### [Work to be completed]
Retype, without alteration, each line from the line containing "Task: Expand Mesotelioma" to the final line of the records.

Collected data
*** Block opens ***
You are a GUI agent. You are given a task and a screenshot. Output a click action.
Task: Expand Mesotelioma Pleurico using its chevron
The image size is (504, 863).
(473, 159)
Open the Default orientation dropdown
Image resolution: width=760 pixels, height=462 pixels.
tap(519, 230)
*** Block closes ***
### [Expected output]
Task: Expand Mesotelioma Pleurico using its chevron
The image size is (504, 863).
(473, 159)
Open the Default orientation dropdown
Image resolution: width=760 pixels, height=462 pixels.
tap(519, 230)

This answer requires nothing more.